[Dataset records]
——
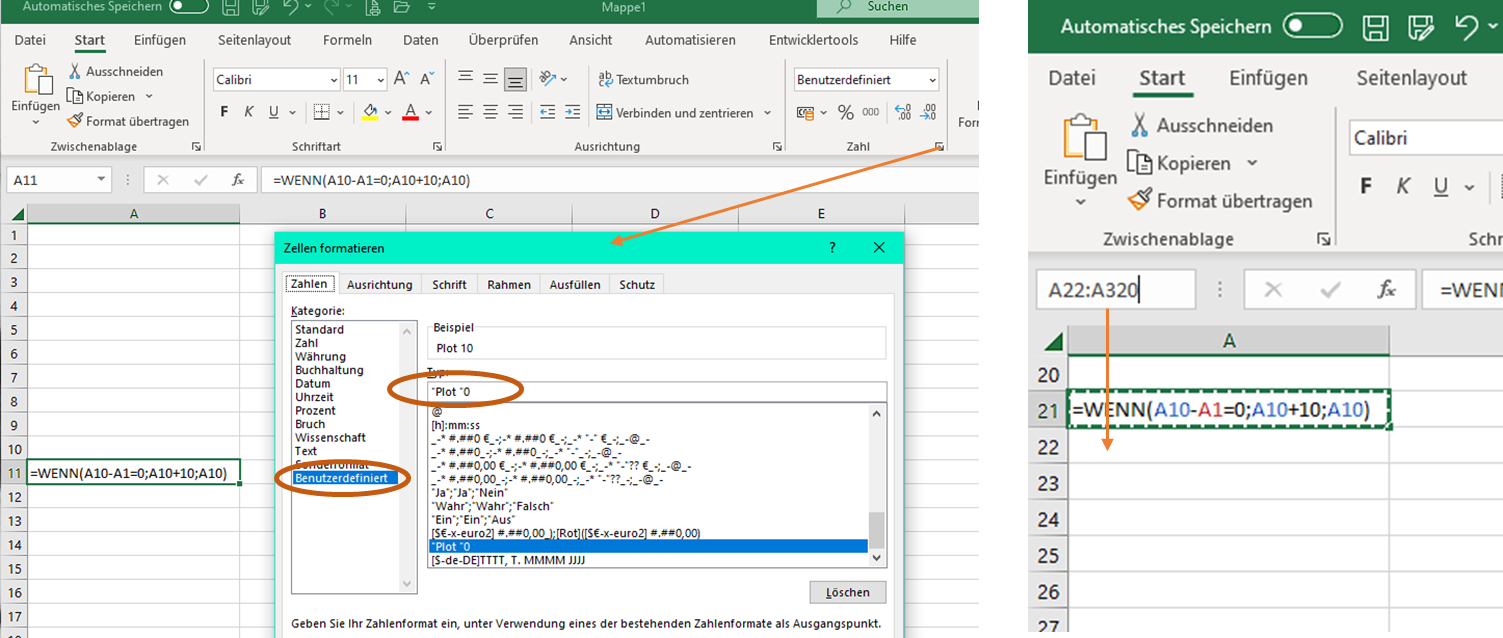Click the percent style icon
This screenshot has height=638, width=1503.
coord(845,113)
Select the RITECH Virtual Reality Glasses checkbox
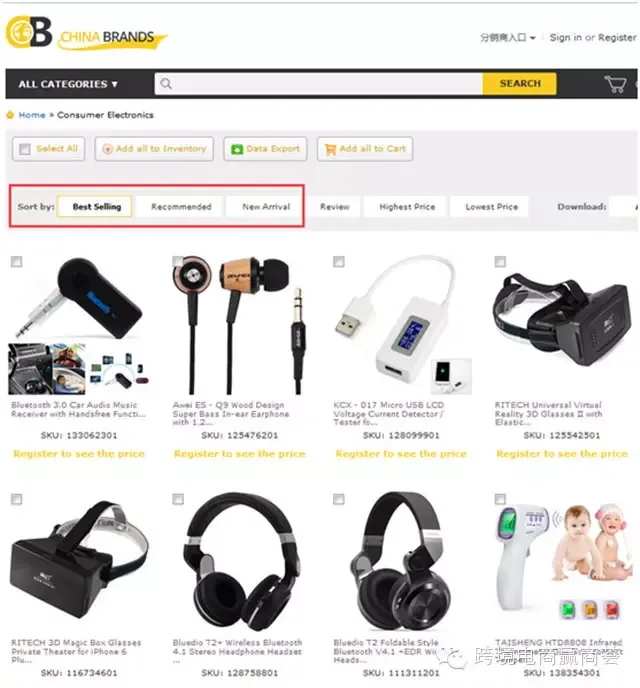 click(500, 262)
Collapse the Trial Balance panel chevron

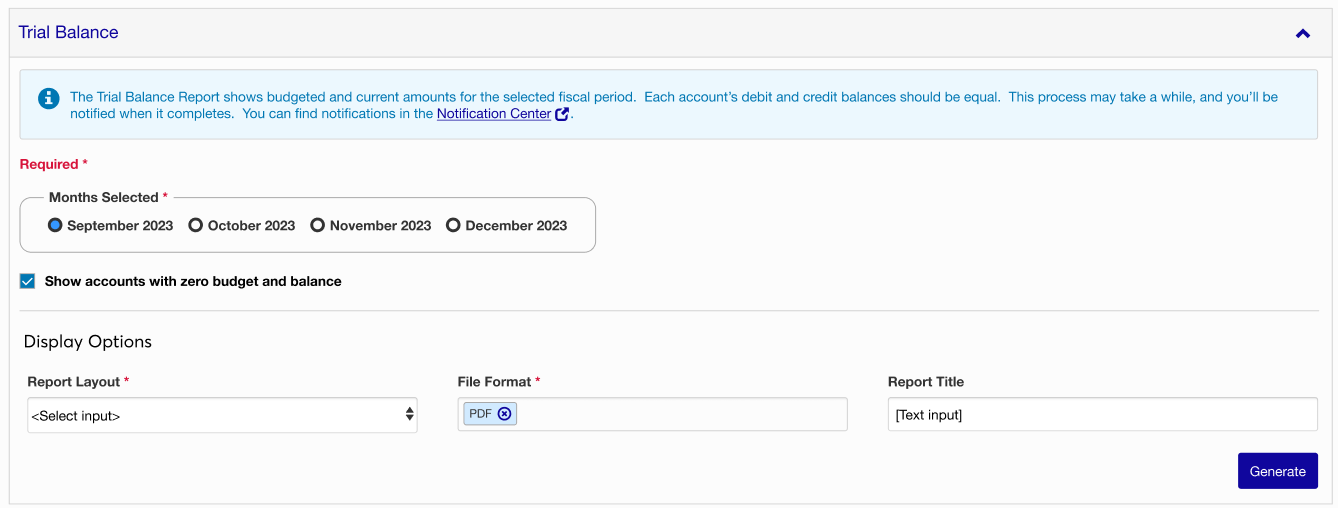1302,33
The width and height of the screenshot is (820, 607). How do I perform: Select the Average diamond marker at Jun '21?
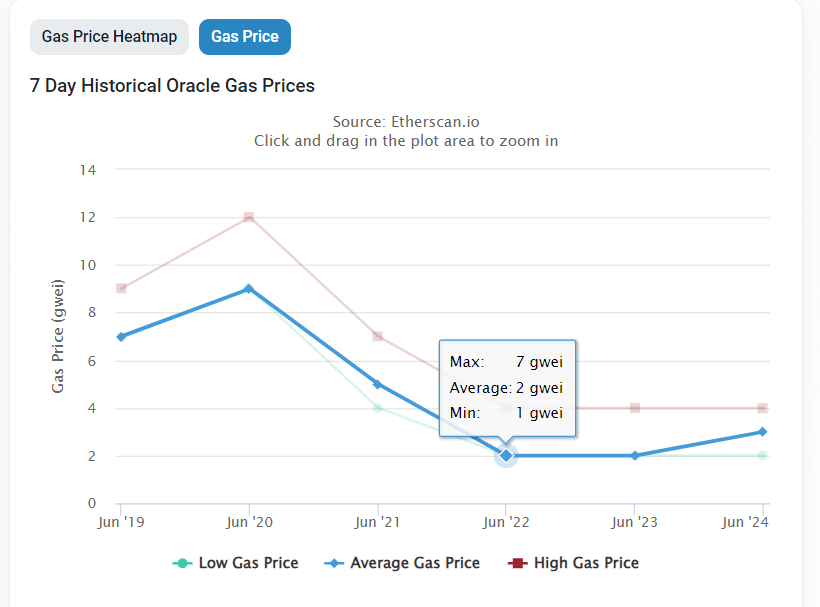point(378,384)
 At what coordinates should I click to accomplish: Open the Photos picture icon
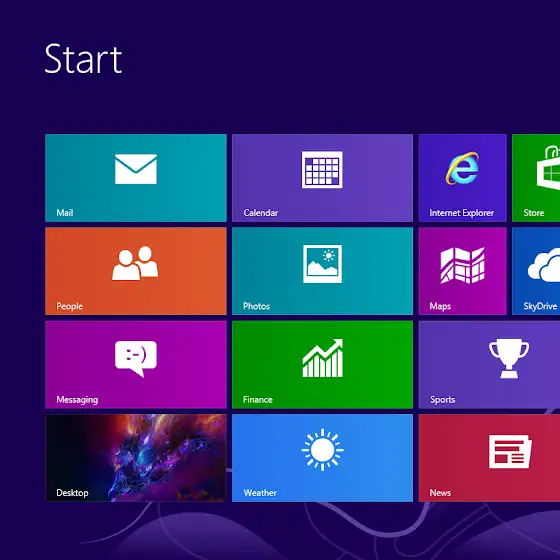point(322,264)
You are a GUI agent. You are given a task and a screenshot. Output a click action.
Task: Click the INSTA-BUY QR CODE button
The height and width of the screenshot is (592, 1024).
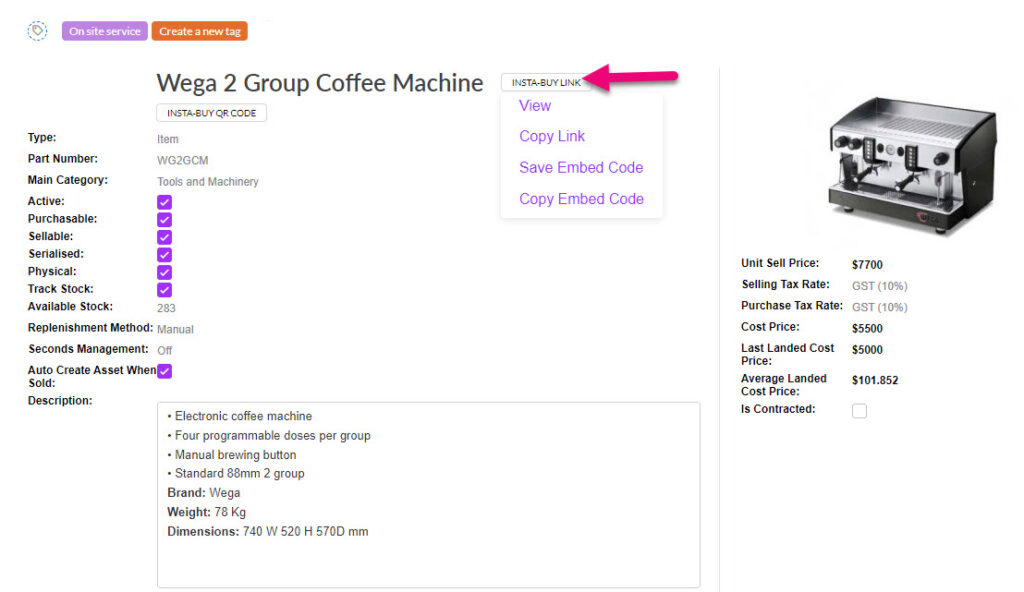click(x=211, y=113)
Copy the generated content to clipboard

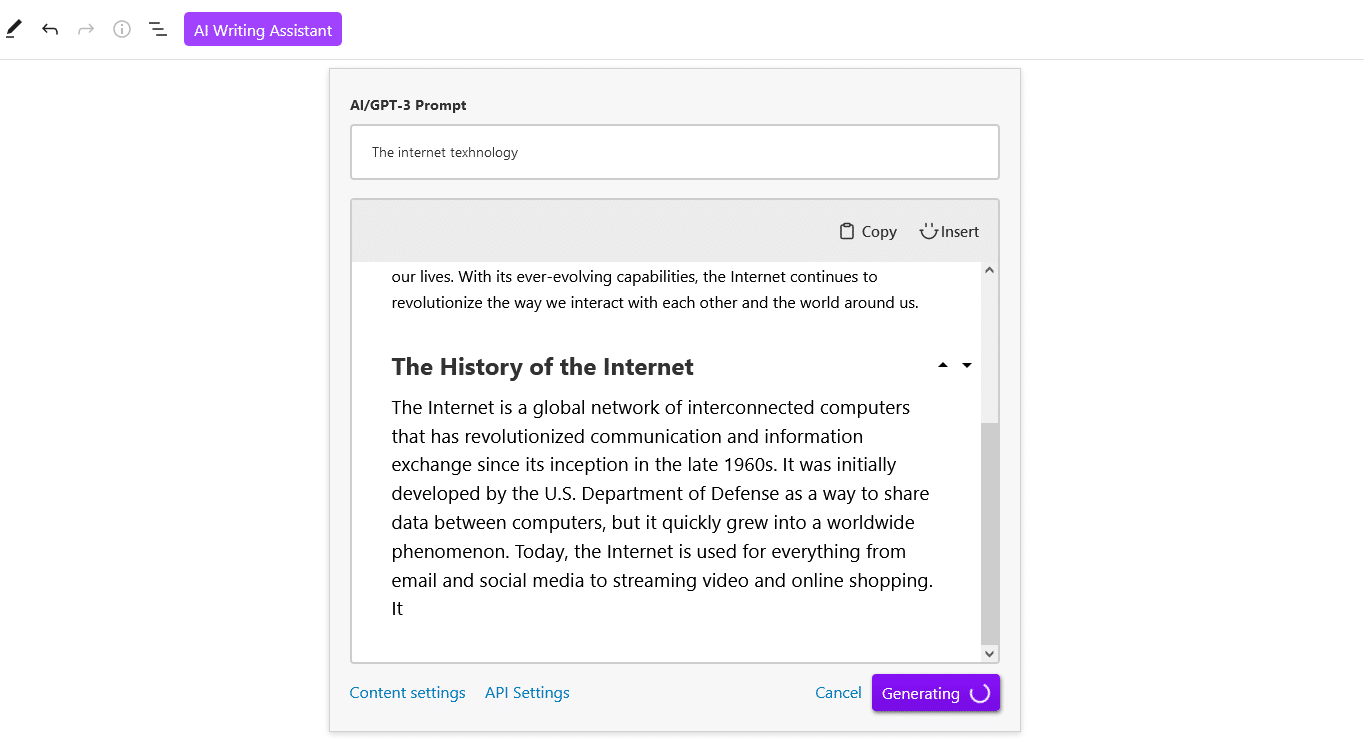868,232
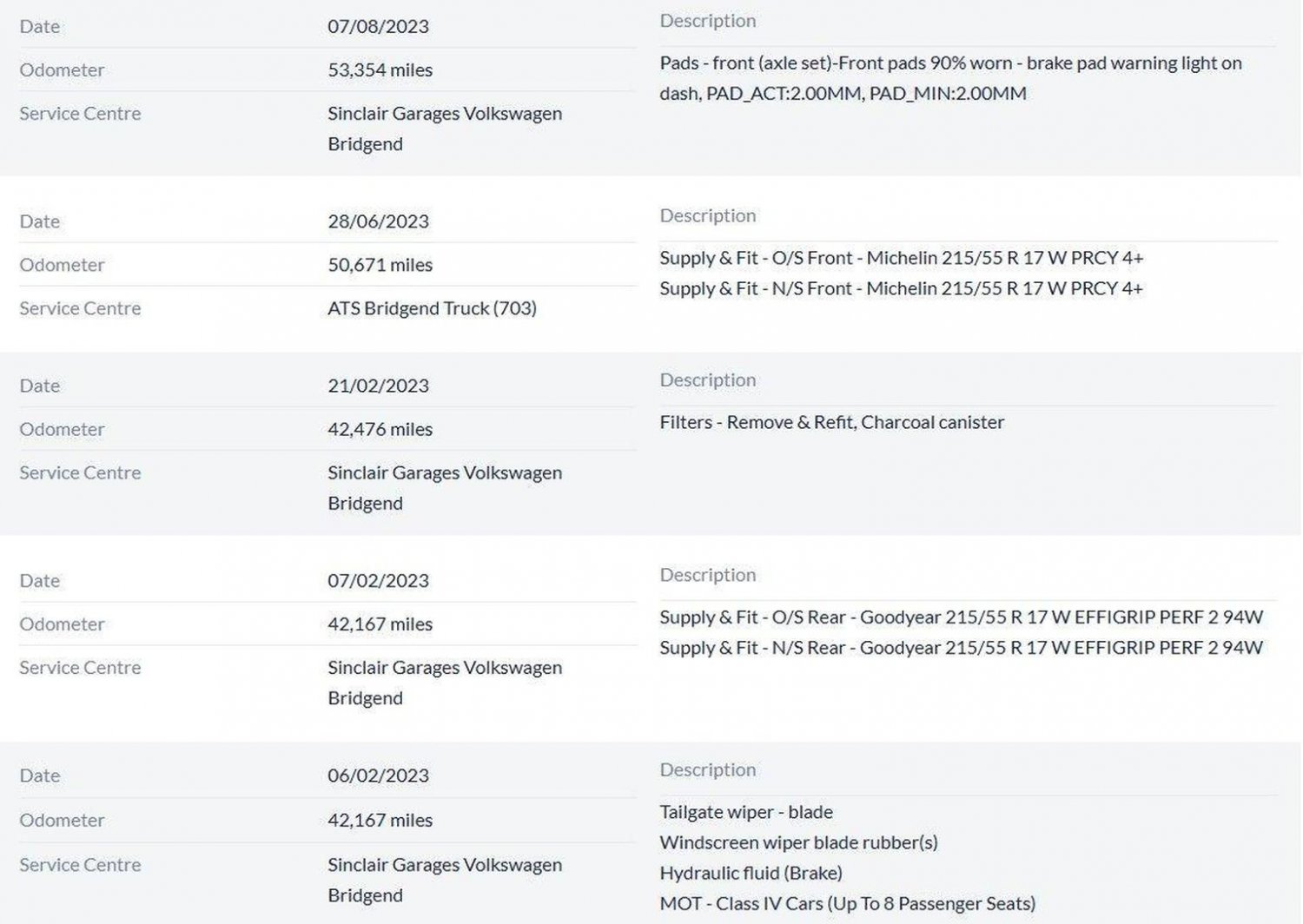Select the 50,671 miles odometer value
The image size is (1303, 924).
pyautogui.click(x=380, y=264)
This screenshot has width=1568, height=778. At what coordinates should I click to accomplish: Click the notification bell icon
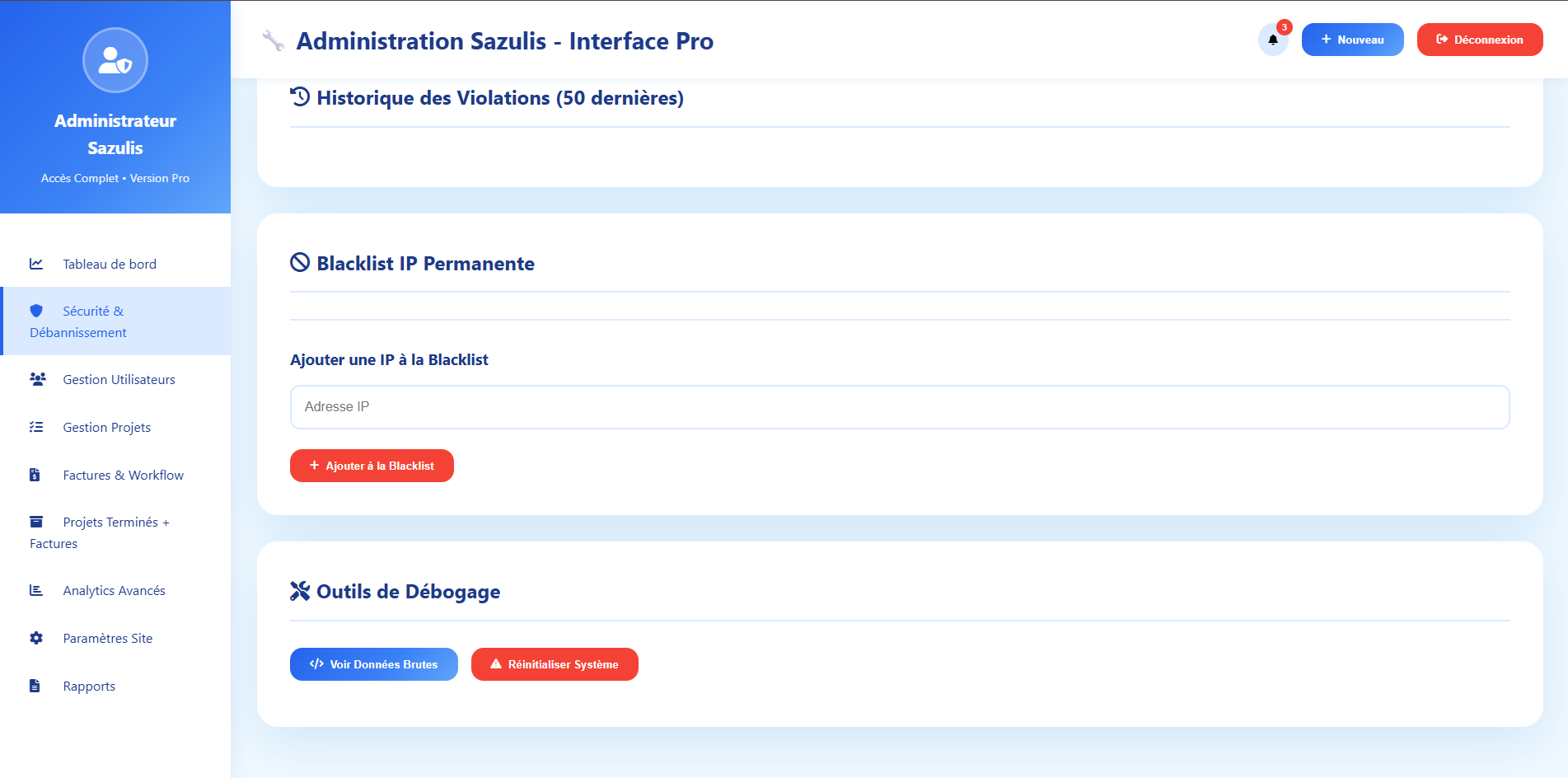point(1272,40)
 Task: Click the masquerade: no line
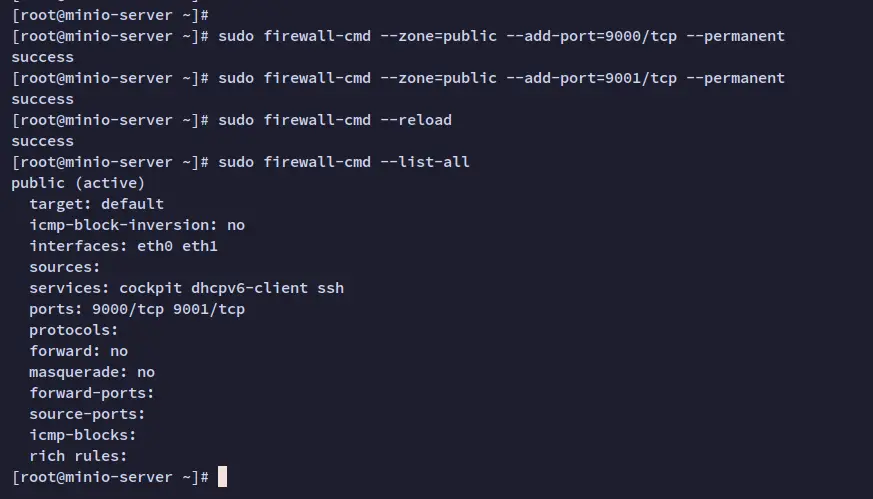click(x=92, y=372)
——
## What you should do
When the line containing "At what coordinates should I click to accomplish: Open" is reached, write out that line and each one after it exactly, ending with the last line of the records; pictures are not copied.

## Task response
 At what coordinates should I click to accomplish: Open the Photos picture icon
point(322,264)
You are a GUI agent. You are given a task and a screenshot. Output a click action.
Task: Click the INSTA-BUY QR CODE button
The height and width of the screenshot is (592, 1024).
click(x=211, y=113)
Copy the generated content to clipboard

868,232
Select the 50,671 miles odometer value
The image size is (1303, 924).
pyautogui.click(x=380, y=264)
This screenshot has width=1568, height=778. At what coordinates should I click to accomplish: Click the notification bell icon
point(1272,40)
 Task: Click the masquerade: no line
click(x=92, y=372)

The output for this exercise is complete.